- _To do_:
Could you filter the records below down to the lines that include the word "column"?

==============================

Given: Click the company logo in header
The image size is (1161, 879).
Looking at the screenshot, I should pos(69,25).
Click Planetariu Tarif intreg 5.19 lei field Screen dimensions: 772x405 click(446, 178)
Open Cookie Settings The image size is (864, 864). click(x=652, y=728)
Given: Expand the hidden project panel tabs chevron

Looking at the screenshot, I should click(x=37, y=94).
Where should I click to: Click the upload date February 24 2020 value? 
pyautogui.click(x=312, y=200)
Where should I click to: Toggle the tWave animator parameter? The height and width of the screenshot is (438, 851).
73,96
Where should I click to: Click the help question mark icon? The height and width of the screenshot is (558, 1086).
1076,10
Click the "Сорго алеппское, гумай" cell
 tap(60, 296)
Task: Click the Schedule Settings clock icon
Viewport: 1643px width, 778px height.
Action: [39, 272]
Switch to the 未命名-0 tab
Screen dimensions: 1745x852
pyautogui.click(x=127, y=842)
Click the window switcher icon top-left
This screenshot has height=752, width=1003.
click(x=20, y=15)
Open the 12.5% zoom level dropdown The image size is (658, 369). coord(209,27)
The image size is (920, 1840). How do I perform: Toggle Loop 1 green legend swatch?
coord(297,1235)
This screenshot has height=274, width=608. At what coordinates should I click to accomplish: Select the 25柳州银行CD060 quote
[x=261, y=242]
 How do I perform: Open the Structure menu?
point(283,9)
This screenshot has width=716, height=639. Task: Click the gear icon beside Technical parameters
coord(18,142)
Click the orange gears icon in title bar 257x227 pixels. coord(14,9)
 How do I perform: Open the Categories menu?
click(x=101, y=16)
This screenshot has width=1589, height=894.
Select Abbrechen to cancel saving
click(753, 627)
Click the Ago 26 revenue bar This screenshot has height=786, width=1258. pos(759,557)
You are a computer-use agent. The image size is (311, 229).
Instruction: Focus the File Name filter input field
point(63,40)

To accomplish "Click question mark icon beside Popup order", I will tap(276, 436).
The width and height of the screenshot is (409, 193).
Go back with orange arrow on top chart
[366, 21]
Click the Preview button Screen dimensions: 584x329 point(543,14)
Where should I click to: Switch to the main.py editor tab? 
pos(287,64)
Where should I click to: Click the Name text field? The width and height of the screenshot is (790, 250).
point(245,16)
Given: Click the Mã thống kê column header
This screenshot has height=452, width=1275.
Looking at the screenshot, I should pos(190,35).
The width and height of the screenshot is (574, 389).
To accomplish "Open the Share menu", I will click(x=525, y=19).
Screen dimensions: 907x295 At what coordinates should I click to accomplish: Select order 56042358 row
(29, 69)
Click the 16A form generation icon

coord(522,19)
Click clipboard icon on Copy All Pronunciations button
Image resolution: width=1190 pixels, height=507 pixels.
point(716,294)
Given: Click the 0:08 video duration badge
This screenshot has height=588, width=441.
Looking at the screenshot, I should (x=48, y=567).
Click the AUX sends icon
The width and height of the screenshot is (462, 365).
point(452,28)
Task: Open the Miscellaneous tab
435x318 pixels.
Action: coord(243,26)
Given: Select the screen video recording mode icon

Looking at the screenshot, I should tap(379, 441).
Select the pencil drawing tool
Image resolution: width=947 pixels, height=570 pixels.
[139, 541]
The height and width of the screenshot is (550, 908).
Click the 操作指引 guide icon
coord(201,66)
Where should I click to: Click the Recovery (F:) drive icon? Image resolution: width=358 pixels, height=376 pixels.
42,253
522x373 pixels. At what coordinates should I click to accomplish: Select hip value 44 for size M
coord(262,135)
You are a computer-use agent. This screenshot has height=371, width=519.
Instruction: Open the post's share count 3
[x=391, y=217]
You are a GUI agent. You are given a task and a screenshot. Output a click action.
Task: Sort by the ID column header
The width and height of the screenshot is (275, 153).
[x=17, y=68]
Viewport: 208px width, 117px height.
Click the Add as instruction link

==============================

- _Answer to this problem_:
Given: Click the Mã thống kê column header
Task: Sort by the ID column header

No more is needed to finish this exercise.